More recently, Burleigh has successfully transferred his traditional art skills into another realm by becoming a self taught digital artist using his favorite software tool, Bryce. He is also learning how to incorporate other software such as Adobe Photoshop, Cinema 4D, Illustrator, and Carrara into his work flow.
Five years ago, my son got me started with digital art. The medium I enjoy the most for now is digital, although it can be frustrating to learn at times.
When an artist says that they have all but switched to digital, it makes me curious to see their other drawings. I hope that Michael will send a couple to share.
Burleigh’s abstract style is largely inspired by his favorite artist, Salvador Dali, but also by his eye for architecture and automotive design.
I would describe Michael Burleigh as a surrealist artist leaning toward the futurism style of abstract art, and his more abstract work largely reminds me of famous Italian painter, Giacomo Balla, although Burleigh’s color palette is something completely his own. Burleigh’s surrealist art and subjects are clearly influenced by his favorite surrealist painter.
Of his work so far, Burleigh is the most proud of his surrealistic piece titled “Chess dreams”.
“Chess dreams” has a lot of artistic merit, especially in the wonderful way that he breaks up the horizon. Burleigh should feel very accomplished with this piece in his goal of being a great surrealist.
Besides some great surreal art, Burleigh has such a large number of amazing abstract pieces in his gallery that I had a hard time limiting myself to showing just a few.

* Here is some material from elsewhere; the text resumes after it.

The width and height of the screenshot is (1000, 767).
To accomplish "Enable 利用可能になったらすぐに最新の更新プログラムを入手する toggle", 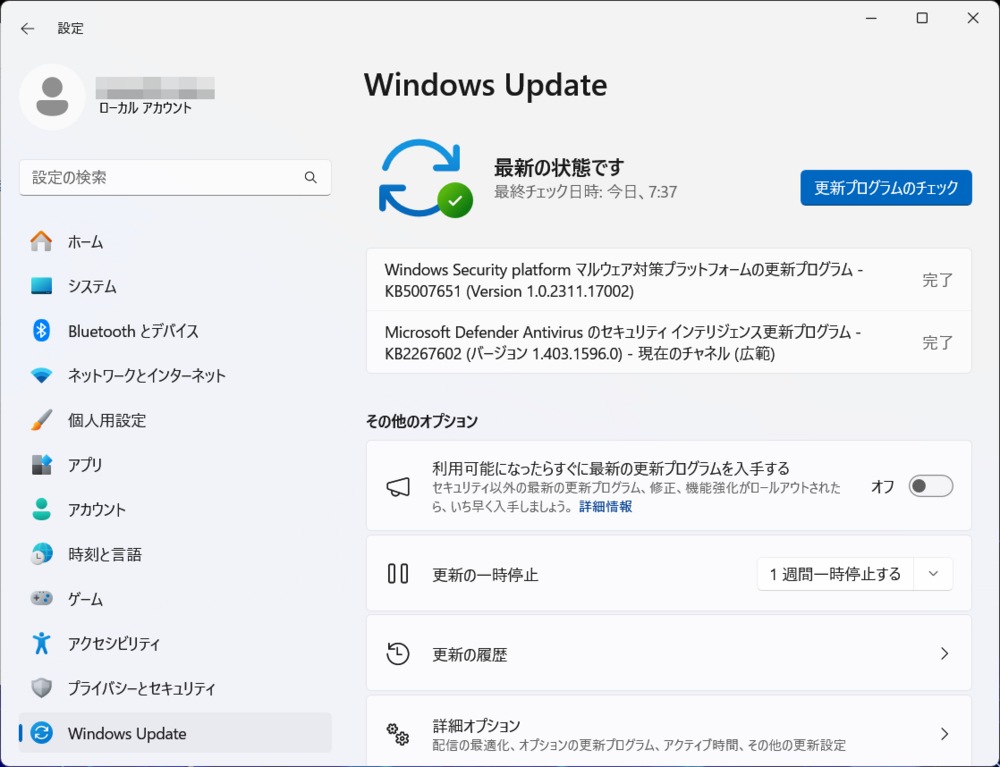I will [x=930, y=486].
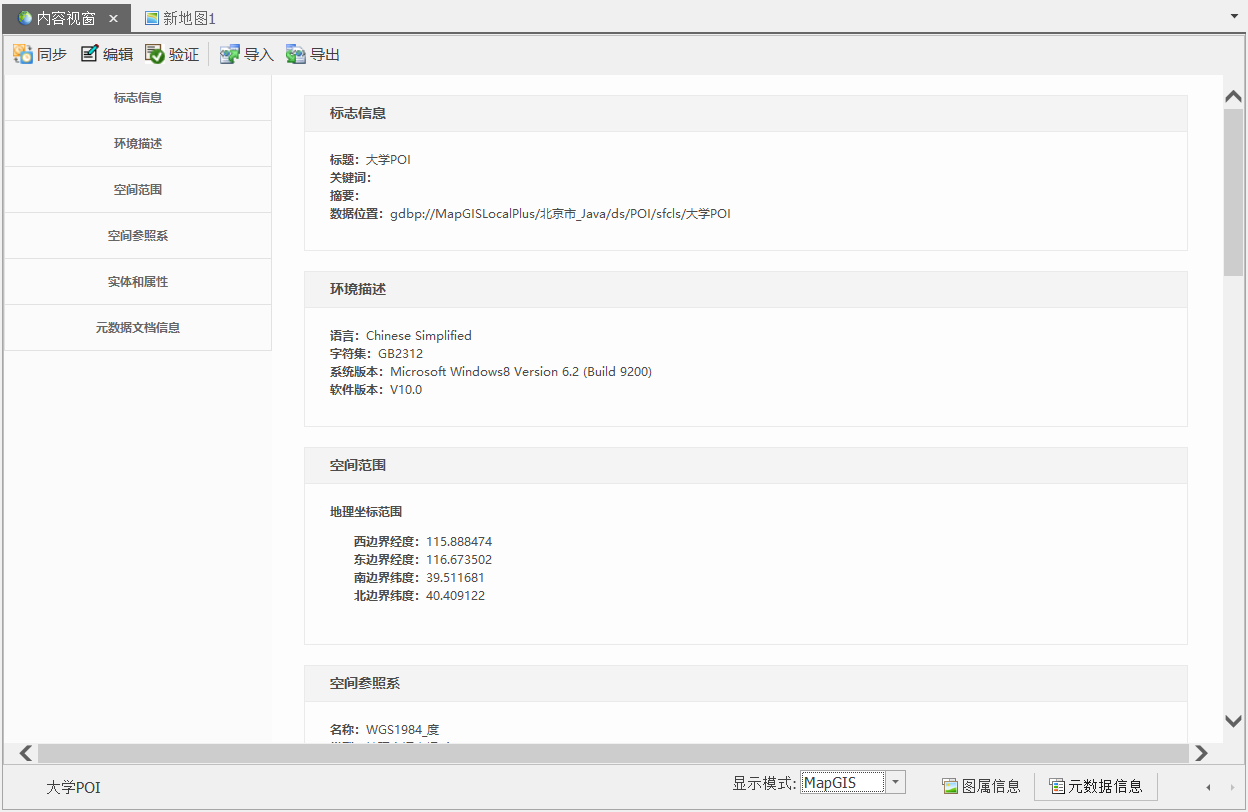
Task: Click the 导入 import toolbar icon
Action: [x=230, y=54]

MWP asked Burleigh about his abstract work, because we knew it had to be about more than just the extraordinary aesthetic balance of form and color.
My motivation in my artwork is a reflection of my emotions. I have a saying about my art, “curves of happiness and points of anger”.

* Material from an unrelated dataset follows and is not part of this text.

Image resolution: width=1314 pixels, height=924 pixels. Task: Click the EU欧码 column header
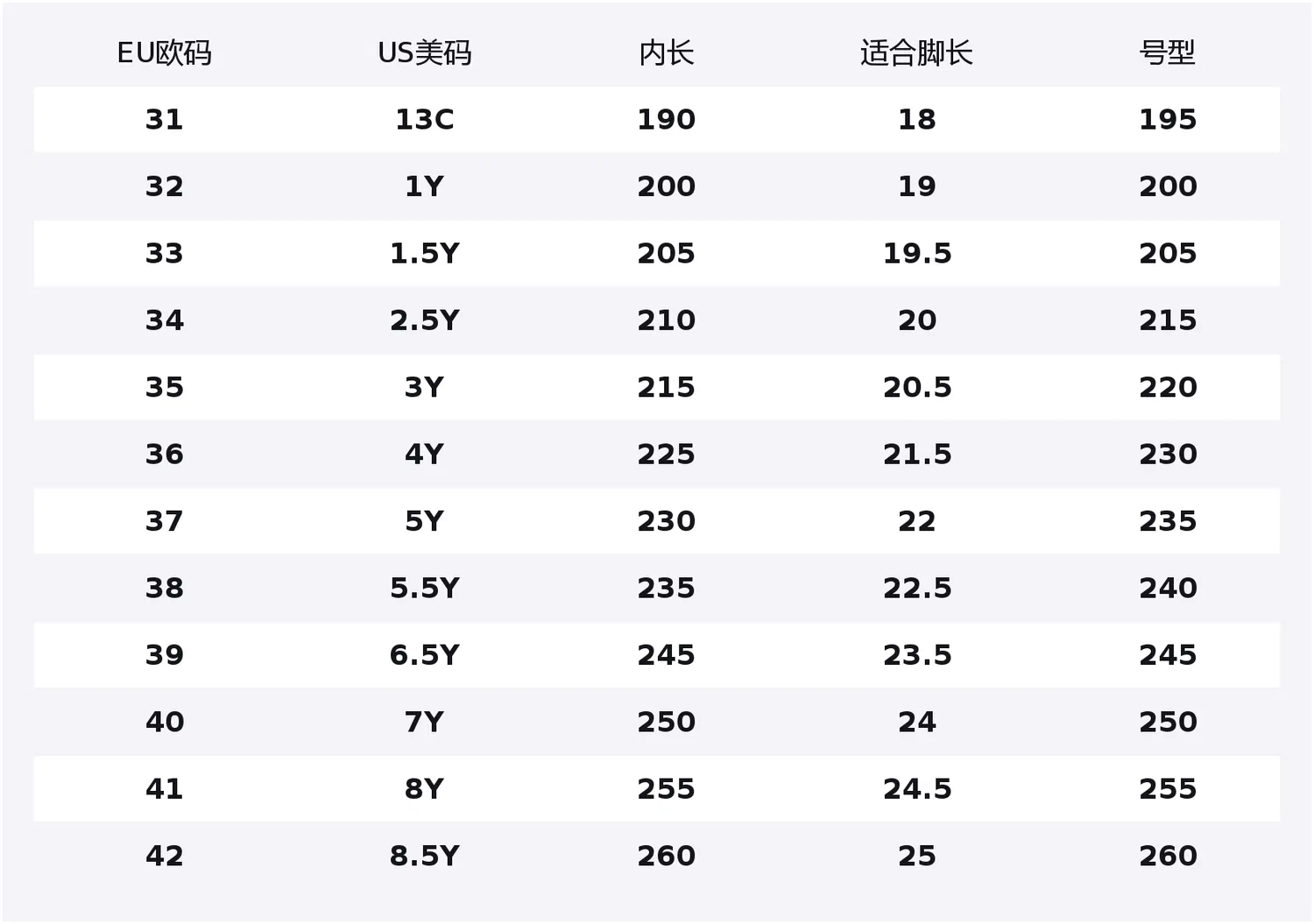point(164,53)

With his astute focus on form, it’s no surprise that Burleigh says that he’s interested in starting to create sculpture, which he sees as the ultimate form of art.
I love the fact that [sculpture] is an art form you can not only see but you can feel and study all sides of such an art piece. It is an art form even the blind can appreciate. Unfortunately it is probably also one of the most expensive forms of art to do.
MWP would like to thank Michael for contributing his story and artwork and allowing us to interview him. We hope that our recognition will help inspire him to create more art even though we robbed him of some of his valuable time to do so.